One of the trickiest parts as I work on the game is allowing humor without making the game “funny.” So far I’ve been using the term “light-hearted” to explain the nuance, but it’s something that you really only get once you dive in. Some of the playtest groups are nice enough to post quotes or anecdotes on social media so I can read them, and most of those posts are gags. I take that as encouraging — people are excited and having fun with the game, even at this early stage. When I’ve run the game myself the level of humor changes depending on the group, but there’s always at least some laughs. The reason why it isn’t a joke, and why I’m adamant on that point, is because a “funny game” can really only be funny. A light-hearted game, however, can include more depth and options.

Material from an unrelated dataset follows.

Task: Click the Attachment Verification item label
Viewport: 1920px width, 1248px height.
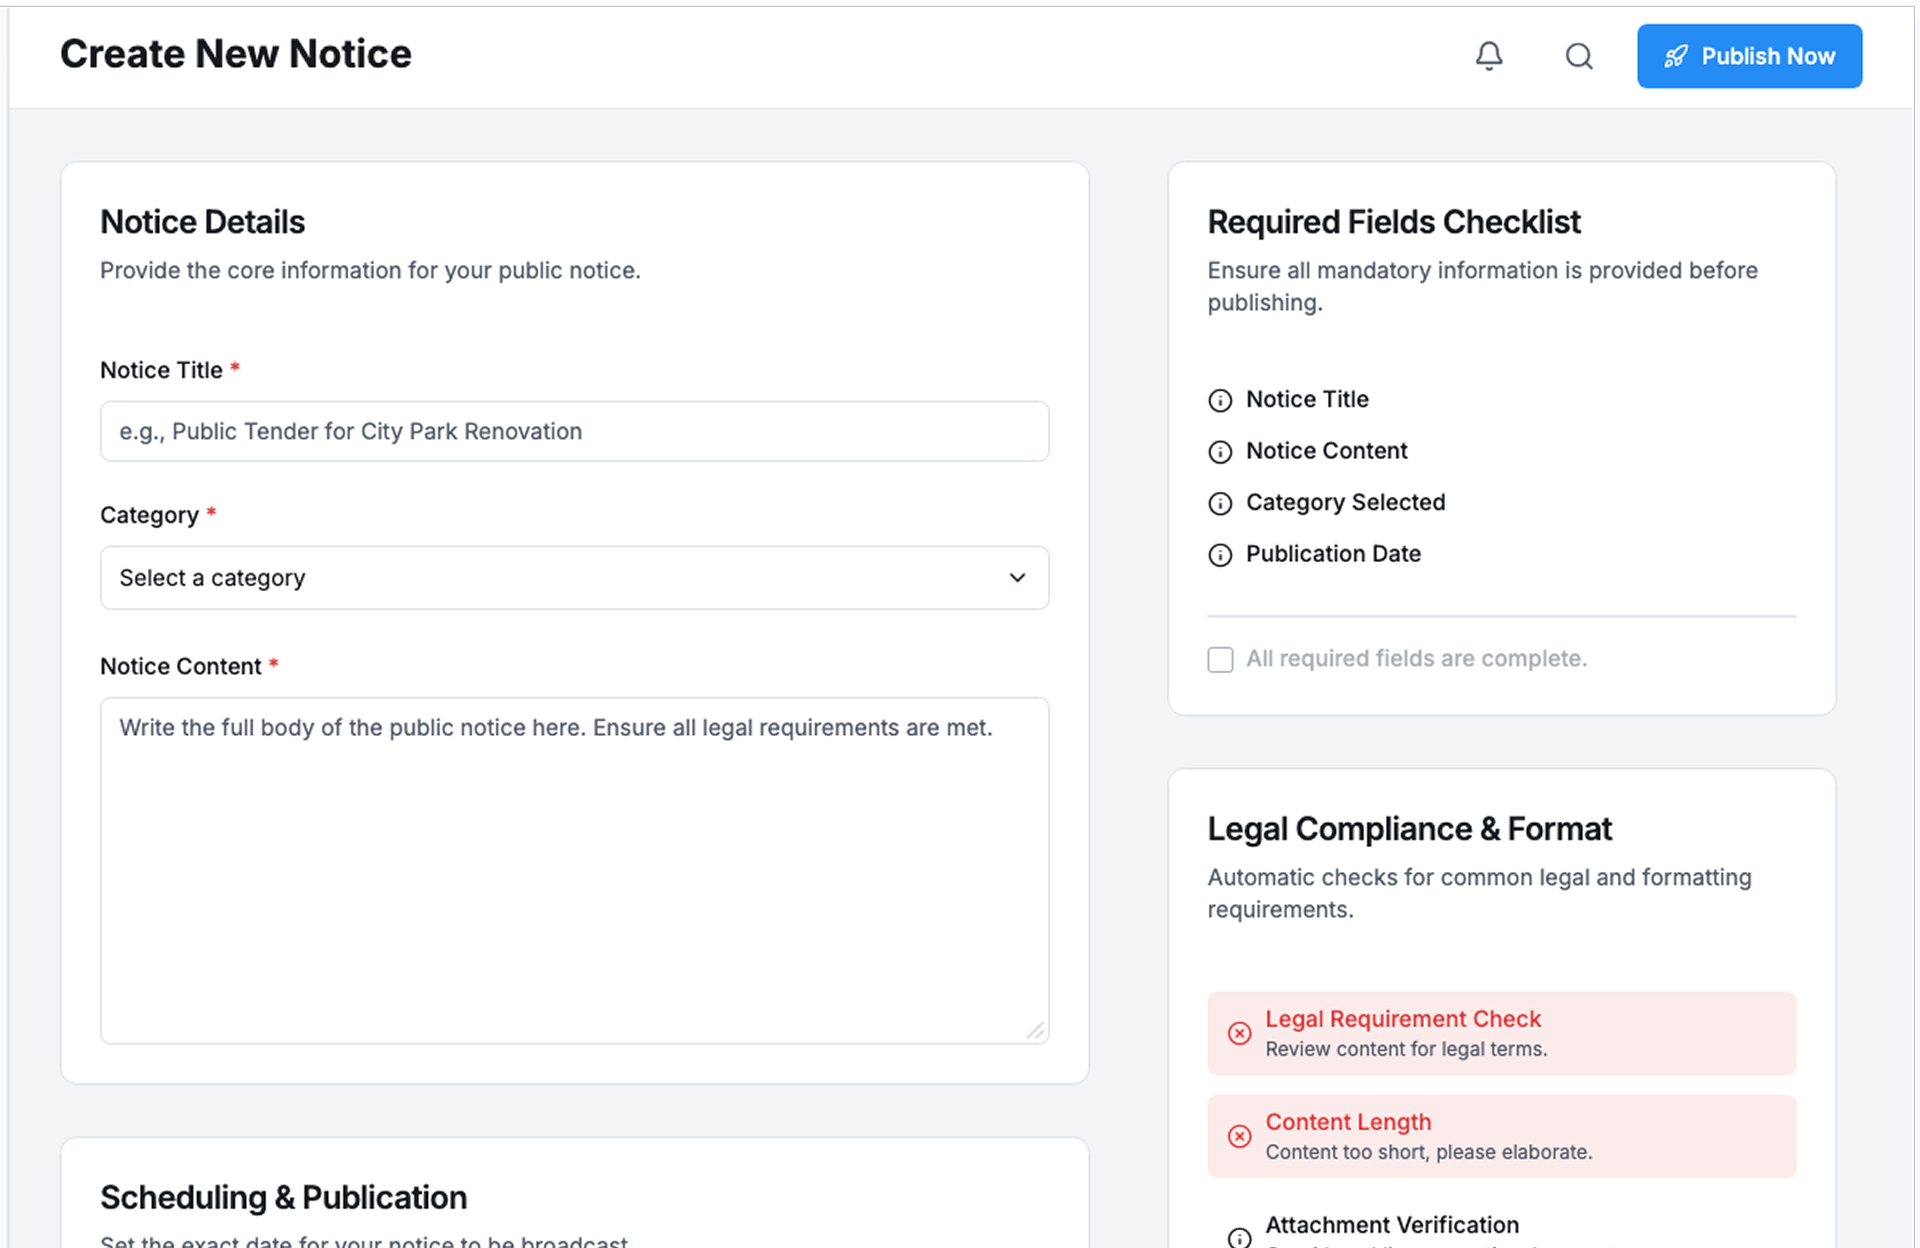Action: (1391, 1225)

This ties in the concept of mourning.

Wait, what? Give me a moment to explain.

One of the images I keep in my mind is something Rich mentioned during one of our many chats about the game: the dog who mourns the passing of their owner by lying down outside their room or their bed. That’s the overall tone of how dogs feel about the loss of Man. In fact, the very first version of the game was much darker. It was closer to the so-called “normal Onyx Path game” in ethos, and that elegiac tone was a central focus. In one of my first playtests, some of the players at the end remarked at how the game can be “dark as shit.” So, paradoxically, I feel it’s very important to keep that so-called “Onyx Path flavor” in the game, even though the surface of the game obscures it. But if I wrote the game to be nothing but gags and jokes, it would be hard to get to that spectrum of emotion.

Is it a “serious” game? Hell no. It’s a game where you play dogs wielding magic and swords to rescue iPads from ancient ruins. I not only accept that, but I want to make that a feature. I don’t know about other people’s gaming groups, but mine generally tend to joke around during the session anyhow, so it’s nice to write a game that leans into that. But it’s also a game that addresses dealing with loss, ethics and religious dogma, casual racism, and nationalism. None of that is necessary to play and enjoy the game, but it’s there if you want to dig into it.

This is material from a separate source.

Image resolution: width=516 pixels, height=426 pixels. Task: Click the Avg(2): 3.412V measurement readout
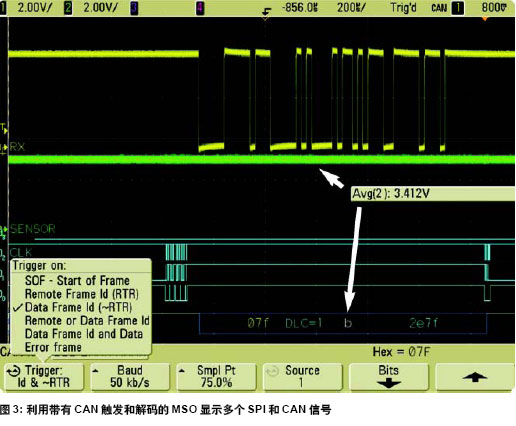pos(391,194)
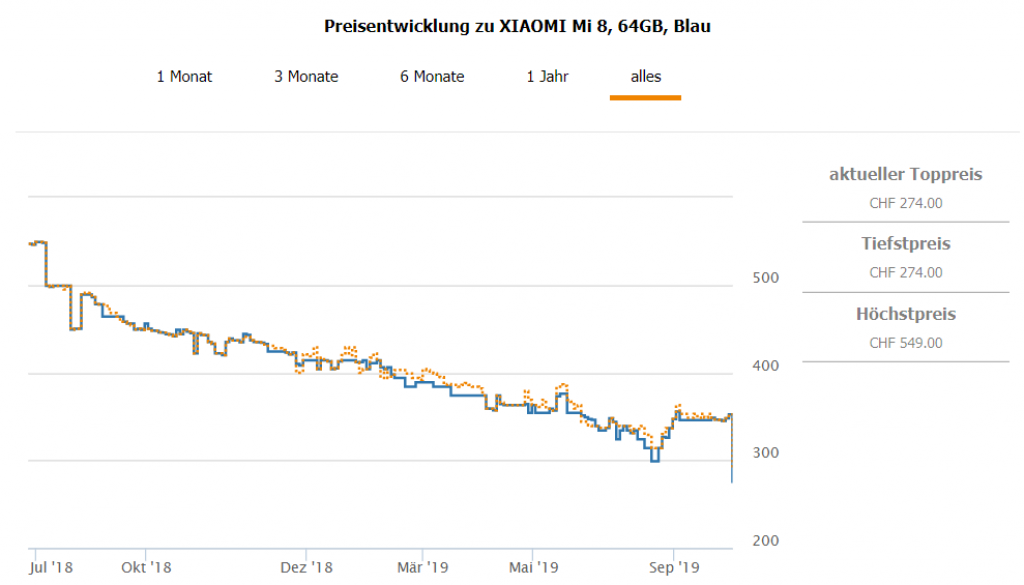Click the CHF 274.00 value under Tiefstpreis
The height and width of the screenshot is (585, 1024).
(x=905, y=272)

Is Pugmire a joke? No. Because it can be so much more.






2 responses to “(Flashback) Is This A Joke? [Realms of Pugmire]”

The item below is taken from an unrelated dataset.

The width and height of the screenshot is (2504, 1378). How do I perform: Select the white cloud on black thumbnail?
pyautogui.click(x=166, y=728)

  1. Bluegrass Geek Avatar
    Bluegrass Geek

    I love this post, as it does bring out some things I’d wondered about the setting. It’s dripping with potential for a grim or serious game, but it’s also made for a great light-hearted romp. It’s the perfect blend of the two.

    I’m hoping I can use Fetch Quest as a way to convince my friends to give Pugmire and/or Monarchies of Mau a shot for a long-term game.

  2. DarkShepherd Avatar

    I honestly admit I have always thought Pugmire didn’t belong in Onyx or even White Wolf. I thought maybe it was “Werewolf-Lite for kids” or something. Then came another game called “They Came From Beneath the Sea!” and I started to wonder what the fuck was going on with Onyx. But after the surprise success of Pugmire and looking into it some more, now I respect it. I respect the writers’ passion for it. It’s just going to take some time for some of us who looks funny at Pugmire for standing out as a light-hearted game, with all the current games we have now – A Light in the Darkness. Keep up the great work!